When you find the line with "Given: Click the Energy & Manufacturing icon" among the records below, reproduce it and each line after it exactly, ending with the line with "Click the Codecademy logo".

::::

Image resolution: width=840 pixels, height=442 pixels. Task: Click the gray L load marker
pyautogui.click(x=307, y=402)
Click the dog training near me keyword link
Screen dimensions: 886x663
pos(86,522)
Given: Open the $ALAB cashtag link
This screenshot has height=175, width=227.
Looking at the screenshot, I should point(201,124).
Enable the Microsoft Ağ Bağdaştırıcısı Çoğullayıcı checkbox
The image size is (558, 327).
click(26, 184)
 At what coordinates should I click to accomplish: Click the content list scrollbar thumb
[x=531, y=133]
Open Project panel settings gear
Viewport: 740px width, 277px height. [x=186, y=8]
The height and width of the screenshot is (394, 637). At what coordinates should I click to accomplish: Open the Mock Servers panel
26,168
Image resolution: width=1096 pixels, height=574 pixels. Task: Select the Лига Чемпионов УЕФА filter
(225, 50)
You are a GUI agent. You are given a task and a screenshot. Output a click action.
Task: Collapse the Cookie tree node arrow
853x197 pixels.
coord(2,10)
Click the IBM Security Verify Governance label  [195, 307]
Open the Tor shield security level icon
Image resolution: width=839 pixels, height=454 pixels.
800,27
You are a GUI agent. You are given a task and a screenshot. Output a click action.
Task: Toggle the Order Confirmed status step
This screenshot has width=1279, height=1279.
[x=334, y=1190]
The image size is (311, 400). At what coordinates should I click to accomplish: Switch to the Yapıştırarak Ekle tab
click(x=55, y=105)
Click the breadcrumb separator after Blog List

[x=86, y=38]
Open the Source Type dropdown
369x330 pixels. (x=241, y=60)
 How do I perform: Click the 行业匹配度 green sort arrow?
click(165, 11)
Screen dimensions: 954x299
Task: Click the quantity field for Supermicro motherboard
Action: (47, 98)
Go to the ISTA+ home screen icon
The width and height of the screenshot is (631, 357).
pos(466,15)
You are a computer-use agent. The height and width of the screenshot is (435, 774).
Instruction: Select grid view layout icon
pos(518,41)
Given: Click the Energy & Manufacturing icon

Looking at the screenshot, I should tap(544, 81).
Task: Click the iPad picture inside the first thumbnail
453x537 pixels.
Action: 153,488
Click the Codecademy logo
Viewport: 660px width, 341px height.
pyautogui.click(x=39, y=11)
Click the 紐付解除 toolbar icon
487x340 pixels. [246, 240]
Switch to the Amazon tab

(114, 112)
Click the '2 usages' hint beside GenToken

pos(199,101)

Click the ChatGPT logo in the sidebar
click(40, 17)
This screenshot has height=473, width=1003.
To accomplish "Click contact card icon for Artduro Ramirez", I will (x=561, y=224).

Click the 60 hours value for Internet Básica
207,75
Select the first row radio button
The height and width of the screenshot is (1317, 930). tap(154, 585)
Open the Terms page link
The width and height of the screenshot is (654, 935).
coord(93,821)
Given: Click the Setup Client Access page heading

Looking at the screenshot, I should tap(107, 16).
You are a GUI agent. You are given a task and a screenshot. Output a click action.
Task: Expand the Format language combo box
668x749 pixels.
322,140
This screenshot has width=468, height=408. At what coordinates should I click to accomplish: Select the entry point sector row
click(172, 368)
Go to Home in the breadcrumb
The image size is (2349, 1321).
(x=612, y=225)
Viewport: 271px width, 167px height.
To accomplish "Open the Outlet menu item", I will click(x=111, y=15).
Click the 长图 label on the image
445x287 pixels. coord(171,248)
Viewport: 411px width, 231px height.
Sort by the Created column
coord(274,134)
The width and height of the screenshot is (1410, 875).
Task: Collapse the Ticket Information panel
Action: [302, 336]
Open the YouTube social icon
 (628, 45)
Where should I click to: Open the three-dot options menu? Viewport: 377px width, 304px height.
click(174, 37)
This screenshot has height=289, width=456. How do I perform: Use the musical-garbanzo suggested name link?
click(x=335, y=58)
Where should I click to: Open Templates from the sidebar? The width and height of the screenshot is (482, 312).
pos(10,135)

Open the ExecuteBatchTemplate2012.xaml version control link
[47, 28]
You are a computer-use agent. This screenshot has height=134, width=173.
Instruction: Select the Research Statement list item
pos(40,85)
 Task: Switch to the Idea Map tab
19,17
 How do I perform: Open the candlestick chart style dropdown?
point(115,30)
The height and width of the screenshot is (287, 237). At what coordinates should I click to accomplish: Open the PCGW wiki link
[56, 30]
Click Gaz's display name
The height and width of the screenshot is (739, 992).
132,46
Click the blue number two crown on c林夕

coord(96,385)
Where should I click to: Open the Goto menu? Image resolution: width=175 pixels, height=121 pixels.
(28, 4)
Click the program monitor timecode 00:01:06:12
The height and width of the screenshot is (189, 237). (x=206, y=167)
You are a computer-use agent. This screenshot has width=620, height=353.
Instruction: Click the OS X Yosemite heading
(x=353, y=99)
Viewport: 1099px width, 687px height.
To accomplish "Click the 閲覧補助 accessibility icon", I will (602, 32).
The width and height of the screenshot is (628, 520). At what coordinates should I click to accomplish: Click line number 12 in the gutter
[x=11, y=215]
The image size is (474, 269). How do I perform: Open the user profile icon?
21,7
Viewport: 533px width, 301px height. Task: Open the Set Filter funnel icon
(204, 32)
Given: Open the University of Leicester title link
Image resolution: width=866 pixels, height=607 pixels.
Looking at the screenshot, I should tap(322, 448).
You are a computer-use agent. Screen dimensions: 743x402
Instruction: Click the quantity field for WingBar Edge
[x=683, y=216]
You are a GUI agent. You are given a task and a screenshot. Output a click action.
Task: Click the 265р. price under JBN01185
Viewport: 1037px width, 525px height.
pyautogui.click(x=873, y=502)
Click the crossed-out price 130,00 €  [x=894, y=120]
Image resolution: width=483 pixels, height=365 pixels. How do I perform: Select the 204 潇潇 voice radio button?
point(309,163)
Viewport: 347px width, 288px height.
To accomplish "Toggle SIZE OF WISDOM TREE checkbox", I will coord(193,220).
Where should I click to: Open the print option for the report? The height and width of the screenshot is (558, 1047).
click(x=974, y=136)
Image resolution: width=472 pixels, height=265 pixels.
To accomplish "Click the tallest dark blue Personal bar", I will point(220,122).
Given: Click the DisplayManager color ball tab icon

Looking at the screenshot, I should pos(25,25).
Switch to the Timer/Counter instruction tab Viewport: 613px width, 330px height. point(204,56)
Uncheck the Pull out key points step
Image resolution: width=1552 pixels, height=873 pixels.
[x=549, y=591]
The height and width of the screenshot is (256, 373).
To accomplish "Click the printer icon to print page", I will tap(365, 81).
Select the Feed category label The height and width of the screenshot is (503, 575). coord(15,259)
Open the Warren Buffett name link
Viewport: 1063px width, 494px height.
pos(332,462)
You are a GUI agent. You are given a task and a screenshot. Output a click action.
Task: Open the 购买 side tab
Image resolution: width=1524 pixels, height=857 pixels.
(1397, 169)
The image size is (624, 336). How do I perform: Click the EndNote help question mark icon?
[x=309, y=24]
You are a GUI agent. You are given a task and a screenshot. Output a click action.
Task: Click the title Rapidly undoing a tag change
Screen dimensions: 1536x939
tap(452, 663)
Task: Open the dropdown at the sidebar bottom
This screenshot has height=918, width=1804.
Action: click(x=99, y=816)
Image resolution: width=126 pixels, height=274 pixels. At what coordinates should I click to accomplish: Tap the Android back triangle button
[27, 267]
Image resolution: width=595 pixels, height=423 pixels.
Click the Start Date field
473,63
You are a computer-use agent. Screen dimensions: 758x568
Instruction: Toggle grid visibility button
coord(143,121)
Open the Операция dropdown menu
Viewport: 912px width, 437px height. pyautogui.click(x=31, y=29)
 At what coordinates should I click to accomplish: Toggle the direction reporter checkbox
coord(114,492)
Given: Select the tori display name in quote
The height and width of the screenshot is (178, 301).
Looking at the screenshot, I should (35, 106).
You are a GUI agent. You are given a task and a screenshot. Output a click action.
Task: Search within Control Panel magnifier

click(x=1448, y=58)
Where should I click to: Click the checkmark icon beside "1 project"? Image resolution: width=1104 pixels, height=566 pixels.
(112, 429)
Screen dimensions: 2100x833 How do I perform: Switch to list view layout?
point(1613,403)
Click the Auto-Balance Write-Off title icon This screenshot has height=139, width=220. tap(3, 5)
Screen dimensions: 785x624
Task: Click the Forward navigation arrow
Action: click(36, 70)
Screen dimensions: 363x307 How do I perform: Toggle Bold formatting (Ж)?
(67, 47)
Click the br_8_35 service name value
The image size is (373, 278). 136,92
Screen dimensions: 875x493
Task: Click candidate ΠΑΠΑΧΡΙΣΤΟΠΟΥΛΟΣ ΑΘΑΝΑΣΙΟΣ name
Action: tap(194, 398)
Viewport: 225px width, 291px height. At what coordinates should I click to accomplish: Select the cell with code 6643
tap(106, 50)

::::

- SOLUTION TO THIS TASK -
Given: Click the Energy & Manufacturing icon

Looking at the screenshot, I should tap(544, 81).
Task: Click the iPad picture inside the first thumbnail
453x537 pixels.
Action: 153,488
Click the Codecademy logo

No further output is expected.